Administration of GPI and manual thrombus aspiration during primary PCI are recommended by the 2011 ACCF/AHA/SCAI (American College of Cardiology Foundation/American Heart Association/Society for Cardiovascular and Angiography Interventions) guideline for PCI31 and the 2012 ESC guideline on management of STEMI patients27 (class IIa). However, routine precatheterization use of GPI has been indicated as a class IIb recommendation. In the EXAMINATION trial,26 GPI (predominantly abciximab) was used in 52% of the study population, whereas in our study, eptifibatide was administered to all patients of the study population. Moreover, in our study, the similar MACE rate in the EES and CoCr groups can be explained by equal success to achieve reperfusion (final TIMI flow and MBG), which leads to similar CK-MB rises (p = 0.29) and similar LVEF (p = 0.21). The choice to use CK-MB level at 8 to 12 hours after stenting was based on the fact that in patients with reperfused infarcts, serial CK-MB values in serum peak after 8.7 and 12.6 hours after onset of chest pain in patients with early and late reperfusion, respectively.32

Several reasons may explain the low MACE rate and the absence of stent thrombosis associated with EES in our study. First, it is postulated that stenting of a highly thrombotic lesion in a patient with acute STEMI may result in undersizing of the applied stent or incomplete stent apposition (which is known to be a predictor of stent thrombosis),33 probably due to the masking effect of thrombus in the vessel.
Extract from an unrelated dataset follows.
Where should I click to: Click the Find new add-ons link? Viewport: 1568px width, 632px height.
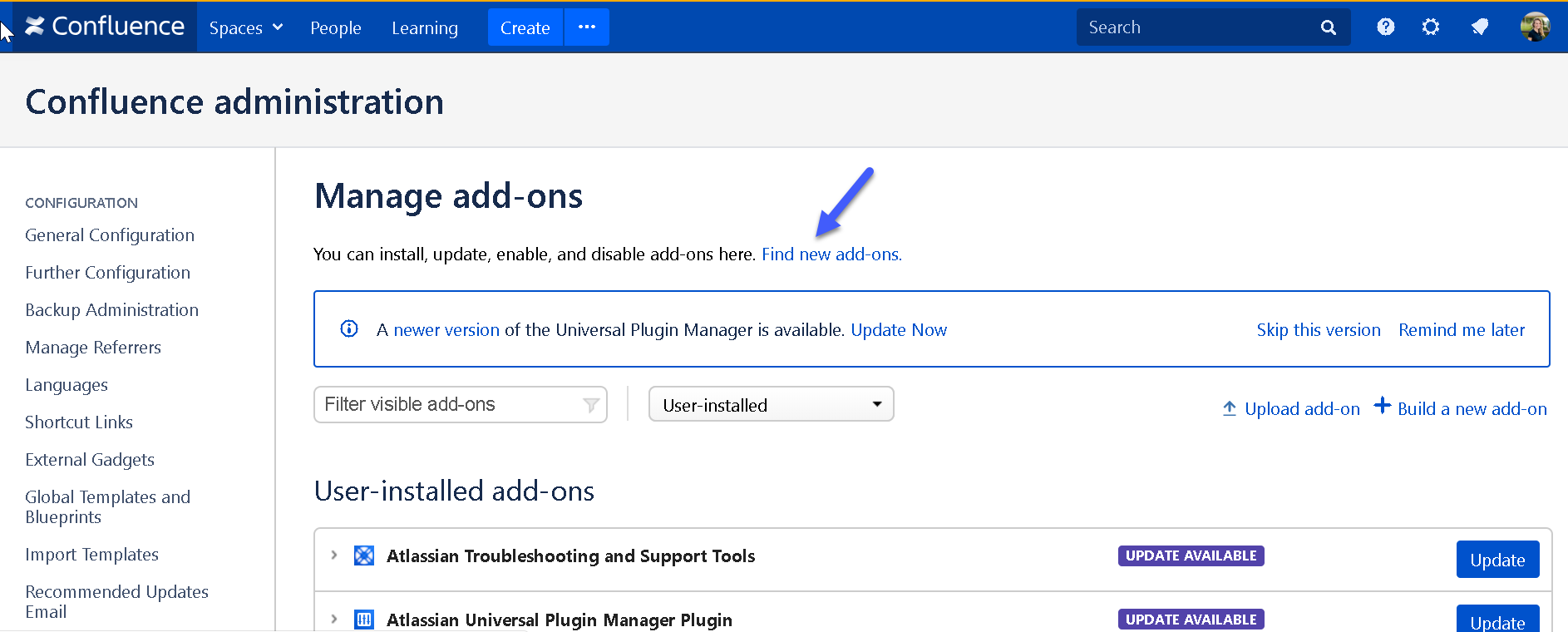(x=831, y=254)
In our study, the treatment with eptifibatide alone or in combination with manual thrombus aspiration was expected to dissolve thrombus and minimize distal embolization, which: (1) allows clear visualization of the true vessel diameter, (2) allows the choice of an appropriate stent size, and (3) eliminates early stent malapposition. Second, the maximal stent inflation pressures applied in the EES and CoCr groups were similar (Table 2), which may indicate adequate stent deployment with well-opposed stent struts in the EES group. Third, it is postulated that EES may have a rapid and complete endothelialization. Finally, the stent design of the Xience stents with thin struts, fracture-resistant CoCr stent struts, and low polymer and drug load34 may also yield specific advantages.

Study Limitation

The present study has several limitations. First, the observation period of this study was 1 month only, and to observe differences with respect to MACE rates and (very) late stent thrombosis rates between the two groups, we need longer follow-up periods. Second, this study was underpowered to detect small-scale benefits of EES in 1-month follow-up, particularly when the MACE rate in the group of patients treated with the CoCr stent is very low. However, this is the first study that has investigated EES using routine administration of eptifibatide in STEMI patients and therefore this preliminary report may encourage the start of larger randomized trials.

Conclusion

The results of this pilot study indicate that, in a 1-month observation period, the use of EESs is as safe and effective as CoCr stents in patients with acute STEMI undergoing primary PCI with routine administration of intravenous eptifibatide. Future trials with much larger sample size and longer follow-up are necessary to confirm these results.

Acknowledgment

The authors thank Suko Adiarto, MD, Dafsah A. Juzar, MD, Doni Firman, MD, Dicky Hanafi, MD, Daniel Tobing, MD, and Yoga Yuniadi, MD, for their excellent support of the study.